Identifying long-term survivors and those at higher or lower risk of relapse among patients with cytogenetically normal acute myeloid leukemia using a high-dimensional mixture cure model

Patients with cytogenetically normal acute myeloid leukemia (CN-AML) may harbor prognostically relevant gene mutations and thus be categorized into one of the three 2022 European LeukemiaNet (ELN) genetic-risk groups. Nevertheless, there remains heterogeneity with respect to relapse-free survival (RFS) within these genetic-risk groups. Our training set included 306 adults on Alliance for Clinical Trials in Oncology studies with de novo CN-AML aged < 60 years who achieved a complete remission and for whom centrally reviewed cytogenetics, RNA-sequencing, and gene mutation data from diagnostic samples were available (Alliance trial A152010).
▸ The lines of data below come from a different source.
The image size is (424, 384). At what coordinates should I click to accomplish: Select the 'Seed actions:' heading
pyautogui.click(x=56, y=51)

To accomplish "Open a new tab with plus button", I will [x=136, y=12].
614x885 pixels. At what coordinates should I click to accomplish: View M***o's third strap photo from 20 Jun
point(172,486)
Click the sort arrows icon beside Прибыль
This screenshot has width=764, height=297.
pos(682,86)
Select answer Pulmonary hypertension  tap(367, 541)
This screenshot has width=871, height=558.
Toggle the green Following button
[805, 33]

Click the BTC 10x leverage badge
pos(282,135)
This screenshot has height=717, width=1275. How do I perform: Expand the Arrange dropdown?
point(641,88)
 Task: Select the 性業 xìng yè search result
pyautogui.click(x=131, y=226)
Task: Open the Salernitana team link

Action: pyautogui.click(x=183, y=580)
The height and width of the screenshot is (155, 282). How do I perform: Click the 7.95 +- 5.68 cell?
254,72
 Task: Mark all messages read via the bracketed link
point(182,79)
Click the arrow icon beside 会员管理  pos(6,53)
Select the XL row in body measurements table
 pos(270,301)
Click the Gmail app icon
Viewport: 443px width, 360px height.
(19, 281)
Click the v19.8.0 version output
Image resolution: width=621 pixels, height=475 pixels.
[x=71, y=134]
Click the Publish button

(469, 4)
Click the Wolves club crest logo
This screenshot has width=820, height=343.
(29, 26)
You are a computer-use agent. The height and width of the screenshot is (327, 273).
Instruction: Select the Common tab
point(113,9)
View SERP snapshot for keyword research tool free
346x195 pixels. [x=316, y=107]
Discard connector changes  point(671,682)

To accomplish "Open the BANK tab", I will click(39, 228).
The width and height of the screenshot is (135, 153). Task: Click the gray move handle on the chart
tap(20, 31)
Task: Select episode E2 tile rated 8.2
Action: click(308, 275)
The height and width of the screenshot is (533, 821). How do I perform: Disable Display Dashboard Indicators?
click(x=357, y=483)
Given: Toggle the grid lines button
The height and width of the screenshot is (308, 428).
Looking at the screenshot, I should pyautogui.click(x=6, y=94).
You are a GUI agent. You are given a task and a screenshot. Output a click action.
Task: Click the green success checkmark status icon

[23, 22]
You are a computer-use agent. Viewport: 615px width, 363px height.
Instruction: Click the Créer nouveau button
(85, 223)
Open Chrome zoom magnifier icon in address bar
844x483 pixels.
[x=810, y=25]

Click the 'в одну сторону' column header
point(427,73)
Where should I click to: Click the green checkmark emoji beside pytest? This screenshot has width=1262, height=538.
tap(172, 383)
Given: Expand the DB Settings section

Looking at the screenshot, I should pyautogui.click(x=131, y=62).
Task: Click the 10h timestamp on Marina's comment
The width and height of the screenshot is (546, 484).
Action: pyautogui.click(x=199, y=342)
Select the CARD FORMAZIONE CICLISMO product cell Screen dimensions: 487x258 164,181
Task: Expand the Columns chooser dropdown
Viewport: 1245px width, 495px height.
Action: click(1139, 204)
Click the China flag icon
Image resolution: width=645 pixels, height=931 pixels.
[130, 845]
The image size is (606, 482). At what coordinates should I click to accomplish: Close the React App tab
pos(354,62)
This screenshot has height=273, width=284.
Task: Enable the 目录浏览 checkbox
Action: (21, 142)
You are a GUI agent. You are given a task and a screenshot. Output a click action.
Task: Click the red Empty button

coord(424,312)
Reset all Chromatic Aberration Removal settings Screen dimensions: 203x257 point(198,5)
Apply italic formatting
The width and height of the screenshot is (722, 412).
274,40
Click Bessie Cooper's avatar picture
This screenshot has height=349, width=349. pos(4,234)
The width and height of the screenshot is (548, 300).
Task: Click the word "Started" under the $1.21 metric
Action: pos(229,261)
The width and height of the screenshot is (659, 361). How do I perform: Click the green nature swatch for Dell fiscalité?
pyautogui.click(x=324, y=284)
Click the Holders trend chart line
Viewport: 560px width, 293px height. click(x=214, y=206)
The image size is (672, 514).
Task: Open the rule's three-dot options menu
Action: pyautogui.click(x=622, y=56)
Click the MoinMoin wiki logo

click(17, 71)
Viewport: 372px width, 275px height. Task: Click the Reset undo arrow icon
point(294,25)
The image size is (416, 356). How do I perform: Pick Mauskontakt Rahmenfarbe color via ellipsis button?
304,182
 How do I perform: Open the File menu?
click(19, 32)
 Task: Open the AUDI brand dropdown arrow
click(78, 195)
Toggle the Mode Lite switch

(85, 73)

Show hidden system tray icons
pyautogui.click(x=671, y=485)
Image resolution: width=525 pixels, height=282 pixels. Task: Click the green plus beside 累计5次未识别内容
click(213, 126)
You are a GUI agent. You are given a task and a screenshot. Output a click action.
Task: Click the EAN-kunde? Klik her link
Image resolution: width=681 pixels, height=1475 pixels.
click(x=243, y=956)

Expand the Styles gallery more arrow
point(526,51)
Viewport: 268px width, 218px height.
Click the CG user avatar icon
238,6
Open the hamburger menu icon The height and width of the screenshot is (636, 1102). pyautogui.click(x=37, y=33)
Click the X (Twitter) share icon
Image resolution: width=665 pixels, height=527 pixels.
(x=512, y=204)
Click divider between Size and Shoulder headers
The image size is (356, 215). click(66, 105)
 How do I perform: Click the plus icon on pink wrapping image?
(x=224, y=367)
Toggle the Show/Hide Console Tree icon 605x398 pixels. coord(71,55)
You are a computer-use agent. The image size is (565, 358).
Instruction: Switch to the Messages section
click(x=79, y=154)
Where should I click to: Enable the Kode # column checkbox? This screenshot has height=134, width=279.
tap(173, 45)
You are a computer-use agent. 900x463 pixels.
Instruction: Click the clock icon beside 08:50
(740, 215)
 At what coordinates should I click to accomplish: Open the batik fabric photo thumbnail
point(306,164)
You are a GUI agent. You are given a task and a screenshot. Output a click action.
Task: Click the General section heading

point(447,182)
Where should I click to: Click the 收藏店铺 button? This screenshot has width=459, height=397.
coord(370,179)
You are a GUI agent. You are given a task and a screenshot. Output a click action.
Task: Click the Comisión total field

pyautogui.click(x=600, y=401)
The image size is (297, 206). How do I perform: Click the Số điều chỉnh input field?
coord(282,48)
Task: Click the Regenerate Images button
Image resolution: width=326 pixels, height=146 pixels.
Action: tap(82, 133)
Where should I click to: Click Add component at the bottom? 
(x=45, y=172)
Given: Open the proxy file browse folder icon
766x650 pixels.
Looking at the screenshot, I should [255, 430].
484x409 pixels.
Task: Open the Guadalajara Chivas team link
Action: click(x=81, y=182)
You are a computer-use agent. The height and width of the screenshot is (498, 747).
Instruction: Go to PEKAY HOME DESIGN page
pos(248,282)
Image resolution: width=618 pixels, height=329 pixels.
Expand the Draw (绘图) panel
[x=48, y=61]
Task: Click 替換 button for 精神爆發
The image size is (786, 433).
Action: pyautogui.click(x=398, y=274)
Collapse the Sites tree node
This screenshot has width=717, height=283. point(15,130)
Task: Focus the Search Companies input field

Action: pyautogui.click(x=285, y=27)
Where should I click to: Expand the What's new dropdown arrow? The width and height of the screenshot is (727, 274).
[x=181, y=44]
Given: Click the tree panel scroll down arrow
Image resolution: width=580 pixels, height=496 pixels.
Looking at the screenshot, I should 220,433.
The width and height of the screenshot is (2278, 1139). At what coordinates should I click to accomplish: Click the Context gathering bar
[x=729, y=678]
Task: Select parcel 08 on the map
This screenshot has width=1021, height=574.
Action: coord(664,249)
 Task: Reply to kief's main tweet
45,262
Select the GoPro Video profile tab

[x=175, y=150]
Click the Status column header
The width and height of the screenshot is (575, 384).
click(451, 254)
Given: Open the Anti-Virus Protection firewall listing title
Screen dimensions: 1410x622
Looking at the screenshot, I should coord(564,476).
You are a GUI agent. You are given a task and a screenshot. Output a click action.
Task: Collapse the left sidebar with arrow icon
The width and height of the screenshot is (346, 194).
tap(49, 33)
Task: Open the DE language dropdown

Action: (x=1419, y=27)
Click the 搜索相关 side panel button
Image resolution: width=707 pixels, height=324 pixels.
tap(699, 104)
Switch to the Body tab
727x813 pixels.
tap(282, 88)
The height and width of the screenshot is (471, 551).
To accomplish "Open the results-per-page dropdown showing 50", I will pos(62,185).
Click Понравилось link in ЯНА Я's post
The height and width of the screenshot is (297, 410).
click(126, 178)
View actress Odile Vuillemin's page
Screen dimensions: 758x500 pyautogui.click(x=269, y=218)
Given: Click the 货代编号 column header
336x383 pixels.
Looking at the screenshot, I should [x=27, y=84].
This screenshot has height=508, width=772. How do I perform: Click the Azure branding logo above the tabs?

To overcome deficiencies of the Cox proportional hazards model when long-term survivors are present, we developed a penalized semi-parametric mixture cure model (MCM) to predict RFS where RNA-sequencing data comprised the predictor space. To validate model performance, we employed an independent test set from the German Acute Myeloid Leukemia Cooperative Group (AMLCG) consisting of 40 de novo CN-AML patients aged < 60 years who achieved a complete remission and had RNA-sequencing of their pre-treatment sample. For the training set, there was a significant non-zero cure fraction (p = 0.019) with 28.5% of patients estimated to be cured. Our MCM included 112 genes associated with cure, or long-term RFS, and 87 genes associated with latency, or shorter-term time-to-relapse. The area under the curve and C-statistic were respectively, 0.947 and 0.783 for our training set and 0.837 and 0.718 for our test set. We identified a novel, prognostically relevant molecular signature in CN-AML, which allows identification of patient subgroups independent of 2022 ELN genetic-risk groups.